Maddow also alludes to a 1940 article by a celebrated columnist, Dorothy Thompson, who called Lawrence Dennis and his protégé Johnson the “Tweedledee” and “Tweedledum” of American fascism, respectively. “Seldom directly, but by consciously directed indirection, their business is … to penetrate high places—centers of political influence and economic power—reach the so-called realists and convert them to the idea that democracy needs considerable streamlining, discipline, and authority, and that the economic interests of the United States, its welfare and its peace, can best be served by collaborating with the Germans,” Thompson wrote. 

Philip Johnson as a young man (Van Vechten Collection at Library of Congress/Wikimedia Commons/Public Domain)

Johnson’s role in Prequel ends in the 1950s just after his FBI investigation concluded.

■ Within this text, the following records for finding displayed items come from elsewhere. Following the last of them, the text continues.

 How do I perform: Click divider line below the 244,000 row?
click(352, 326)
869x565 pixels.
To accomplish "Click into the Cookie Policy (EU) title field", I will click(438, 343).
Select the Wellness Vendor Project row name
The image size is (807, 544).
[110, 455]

It doesn’t go into his later relationships with the notorious lawyer Roy Cohn, a friend of the tyrannical Senator Joseph McCarthy, or a young developer Donald Trump. “Trump is mad and wonderful!” Johnson told an interviewer for The New York Times in 1984 after designing for him an unbuilt project in Manhattan called Trump Castle.

For general readers, Prequel’s findings may be jarring; imagery that appears in the book like of Hitler Youth camps in suburban New Jersey circa 1934 isn’t a pretty sight. But for many architects, Johnson’s role comes as no surprise, especially after Mark Lamster, Joan Ockman, and the Johnson Study Group have made clear the prolific architect’s politics. In that sense, nothing Maddow presents about Johnson is new. 

What is new is the sheer volume of people who will now hear this message, given Maddow’s prowess and celebrity. Upon its release last October, Prequel was number one on The New York Times Best Seller List, and it’s expected to sell hundreds of thousands of copies. With Maddow’s audience, this accomplishment makes the information about Johnson that much harder to ignore.